Chinu Khandker
2 min readMay 12, 2022

Pulse

[Disclaimer — This is a true story written with a little flare exercising literary license.]

It was a very nice May afternoon. I was having a chat with a neighbor, Mrs. O. As usual we talked about some this and that before exchanging notes about our aches, pains, doctors and therapy. Mrs. O. had a very interesting doctor visit this week. After hearing her account, I was not sure what to think or how to react. I was not sure I heard it right and thought my ears needed cleaning. I got a q-tip. After a couple of swipes, I asked again for the third time, “What did the doctor say?”. She said it again, “He said I had a pulse and I will have to pay $48. My insurance will not cover it”. I could not get out of my initial confusion. “Your insurance will not cover the doctor visit because you have a pulse?”, I exclaimed. “Yes.” What does this whole thing mean? I almost lost my pulse. Mrs. O.realized her whole story was not sinking in my head. She then painstakingly explained the details. However, I am still stuck in the ‘pulse’ part.

Every six months or so Mrs. O.visits a podiatrist otherwise known as a foot doctor.

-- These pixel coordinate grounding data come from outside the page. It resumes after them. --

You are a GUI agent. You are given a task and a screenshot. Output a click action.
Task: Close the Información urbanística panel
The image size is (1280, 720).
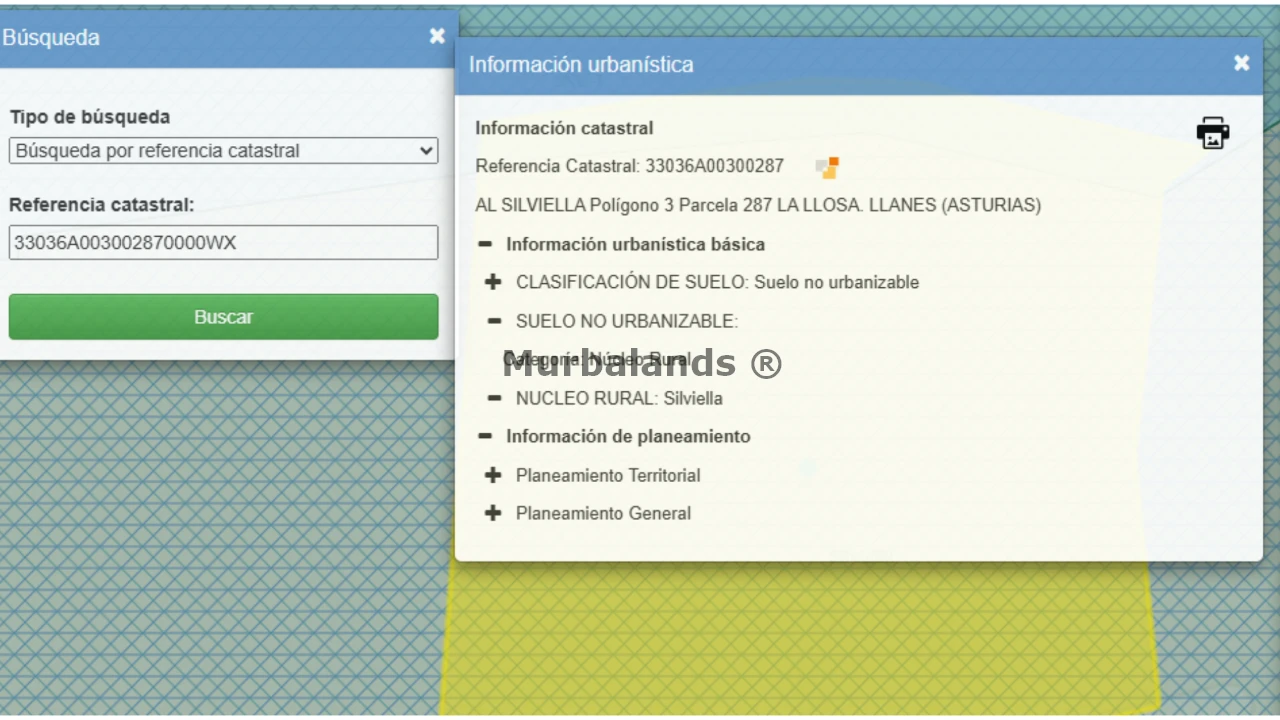1241,64
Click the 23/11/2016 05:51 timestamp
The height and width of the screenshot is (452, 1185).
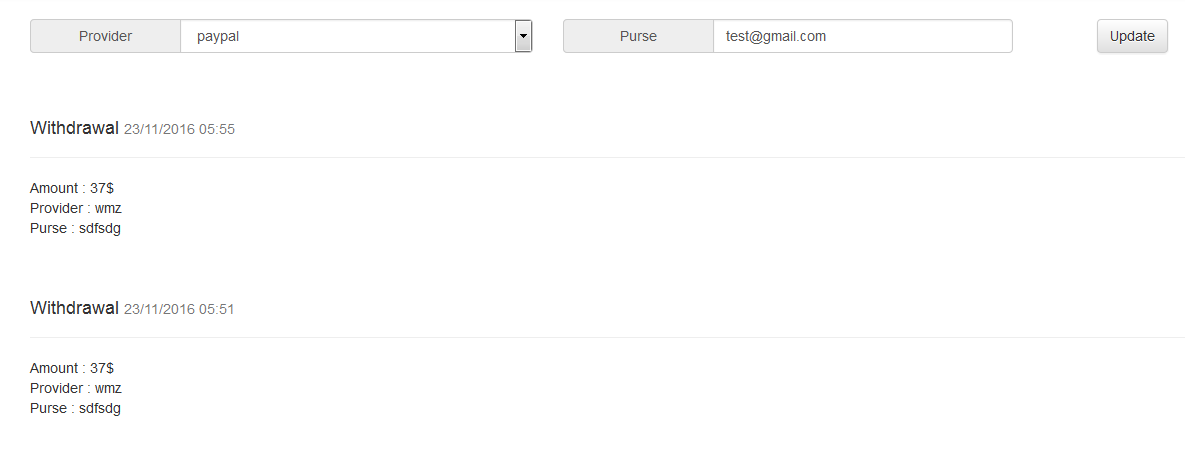coord(179,309)
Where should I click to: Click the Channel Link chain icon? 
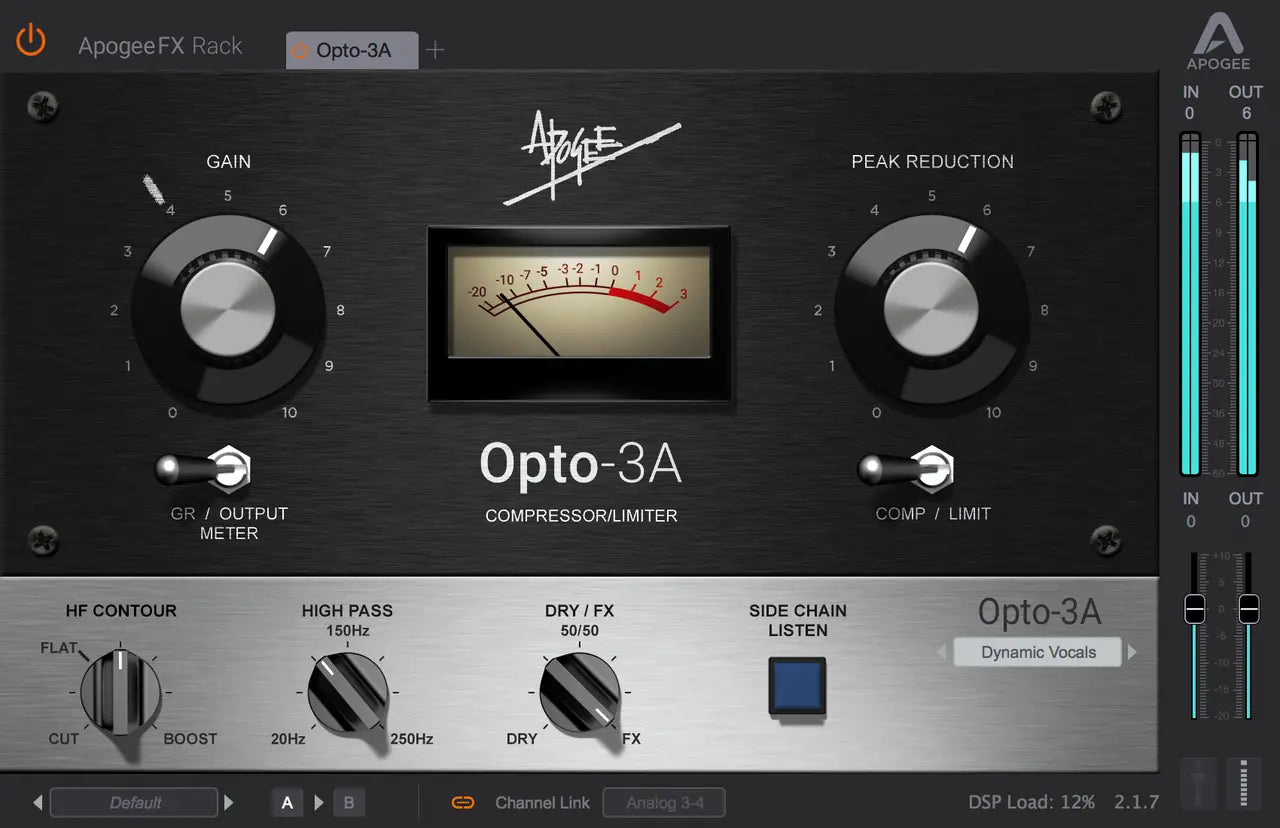click(x=461, y=802)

Besides checking the feet, the podiatrist also clips her toe nails and it was all covered by her insurance. However, she was surprised when the doctor’s office told her she would have to pay for the clipping this time. “Why”, she asked. They explained, because they had identified a pulse in her toes the service would no longer be covered by the insurance. “Bummer!” Anyway, Mrs. O was happy that she got pulse in her toes. After all, in general, not having a pulse is a scary thought.

I am still confused and trying to figure out the logic behind the non-coverage for getting a “pulse” back. Many questions swirling in my head. All this time is Mrs. O. walking around without a pulse in her toes? No one told her that if she got her pulse back she would have to pay ? What would be a person’s choice if he/she is unable to pay? Will they wish that the pulse would go away? Is all this time the great insurance company doing Mrs. O. a favor paying her $48 for a foot service with a condition that she could not have a pulse? So confusing! And here all my life I have been thinking it is good to have a pulse - anywhere. I guess for a toe it is a different story. Good to know. Just wondering if there are other ‘pulse’ that costs like a toe pulse. Anyway, all this reminded me what Hamlet had said to Horatio, “There are more things in heaven and earth, Horatio, than are dreamt of in your philosophy.” True. So little I know or understand about the great mysterious world of insurance coverage!

[In this story Mrs O is a term of endearment. It is short for Mrs Onion. Incidentally, Mrs. O told me, onion in Italian is, ‘Cipolla’. Like my friend’s beautiful name, Gia Cipolla.]